### TEXTO DO DOCUMENTO
○ ○ ○ ○ ○
Sobre a vida

Eu só vi a desgraça que pode fazer a vida de um ser humano desmoronar quando já era crescido. Levei meus primeiros dez anos acreditando que não poderia haver sofrimento maior que farpa de bambu no polegar ou ferroada de marimbondo no dorso da mão. É certo que eu também sofria quando meu time do coração perdia o jogo de domingo para o maior rival, contudo aos poucos aprendi que bastava consolar a mim mesmo dizendo que seria melhor ficar em casa estudando para a prova de segunda-feira, ainda que não houvesse prova na segunda-feira.

Nesse começo de vida eu não suspeitava que os velhos estivessem envelhecendo. Talvez porque já os conhecera daquele jeito e acreditasse então que aquela fosse a sua própria natureza. Havia em mim a certeza de que o mundo era do jeito que eu via. Os abricós já eram nascidos, crescidos e davam frutos que eu comia, embora não gostasse.
○ ○ ○ ○ ○
### MATERIAL FORNECIDO
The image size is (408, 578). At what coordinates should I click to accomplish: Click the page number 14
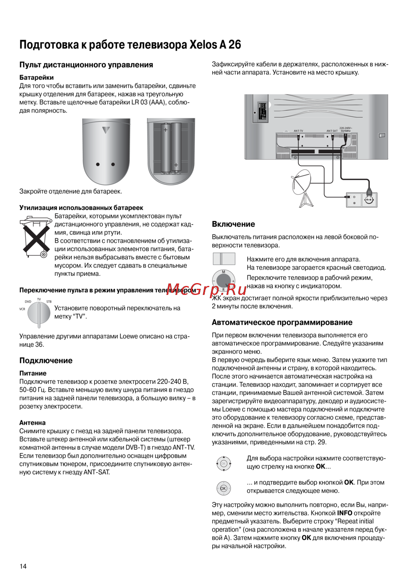23,566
○ ○ ○ ○ ○
### EXERCÍCIOS PROPOSTOS
[a] No texto sobre a vida, quais sofrimentos quem narra julgava, durante os primeiros dez anos, serem os maiores possíveis?
[b] Redija a continuação do texto sobre a vida, partindo do ponto em que ele termina.
As linhas constituem um material independente do texto.

### RESPOSTAS ESPERADAS
[a] Farpa de bambu no polegar ou ferroada de marimbondo no dorso da mão.

[b]
No máximo, às vezes, sentia que o dia fora difícil para alguém do meu convívio. No entanto, um bom prato de feijão com arroz e uma noite de sono eram o bálsamo daquela existência simples, porém única. O dia seguinte reinava como a promessa de que a vida é grande e que por isso continuaria ainda que sem alguns de nós; e tudo isso sobrevinha sem nenhuma crueldade.

Hoje suspeito que crescer é também caminhar entre escombros de vidas e ainda assim plantar novas sementes e cuidar para florescer novos jardins. Viver é seguir em frente numa estrada de mão única. Podemos reduzir a velocidade, mas nunca nos será dada a oportunidade de voltar.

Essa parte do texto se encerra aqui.